Problem to work on
Copy the records word for word, from the start of the records through the line holding "Action: tap(358, 505)", inclusive.

[Begin Excerpted data]

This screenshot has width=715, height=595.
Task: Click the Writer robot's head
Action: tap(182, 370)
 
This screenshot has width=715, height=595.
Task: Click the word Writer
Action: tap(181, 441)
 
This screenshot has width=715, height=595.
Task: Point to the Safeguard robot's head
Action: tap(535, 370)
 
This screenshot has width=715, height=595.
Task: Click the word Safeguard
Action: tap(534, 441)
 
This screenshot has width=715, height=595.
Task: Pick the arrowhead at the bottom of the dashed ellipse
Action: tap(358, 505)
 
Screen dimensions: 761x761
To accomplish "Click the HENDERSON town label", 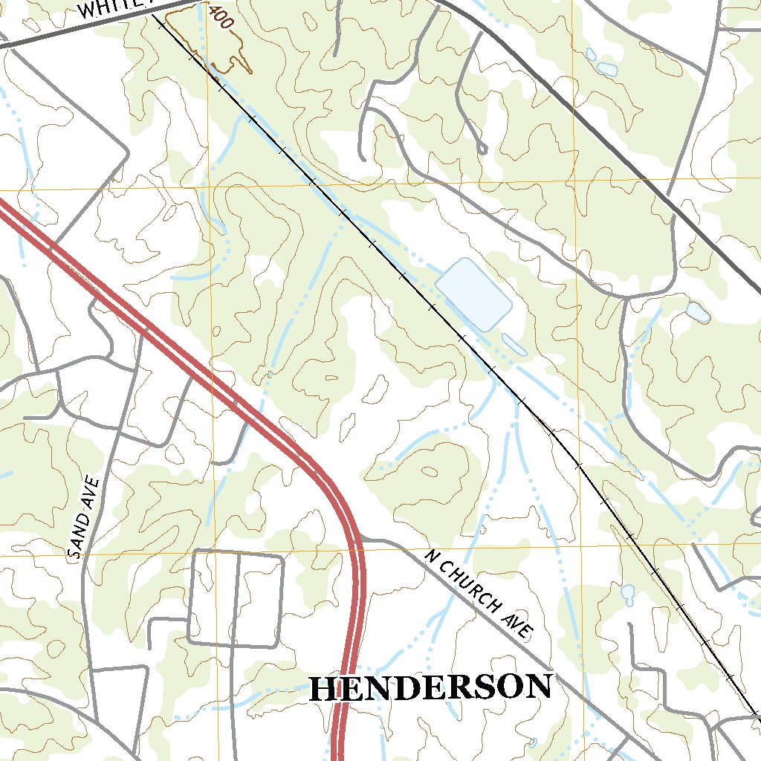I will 430,687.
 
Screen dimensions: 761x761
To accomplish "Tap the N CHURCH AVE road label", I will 480,595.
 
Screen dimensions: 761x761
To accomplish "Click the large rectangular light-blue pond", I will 473,294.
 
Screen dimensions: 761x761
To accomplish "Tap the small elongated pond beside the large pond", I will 514,344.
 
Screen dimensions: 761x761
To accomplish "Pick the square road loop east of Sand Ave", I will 236,598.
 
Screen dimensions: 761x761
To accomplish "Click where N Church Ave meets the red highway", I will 361,538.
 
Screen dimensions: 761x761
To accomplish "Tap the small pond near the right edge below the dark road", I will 698,313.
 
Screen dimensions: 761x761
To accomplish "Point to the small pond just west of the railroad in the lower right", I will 628,593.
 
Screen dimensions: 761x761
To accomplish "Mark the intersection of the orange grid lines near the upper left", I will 210,187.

[End Excerpted data]

Solution for this problem
This screenshot has width=715, height=595.
Task: Click the Writer robot's head
Action: tap(182, 370)
 
This screenshot has width=715, height=595.
Task: Click the word Writer
Action: tap(181, 441)
 
This screenshot has width=715, height=595.
Task: Point to the Safeguard robot's head
Action: tap(535, 370)
 
This screenshot has width=715, height=595.
Task: Click the word Safeguard
Action: tap(534, 441)
 
This screenshot has width=715, height=595.
Task: Pick the arrowhead at the bottom of the dashed ellipse
Action: tap(358, 505)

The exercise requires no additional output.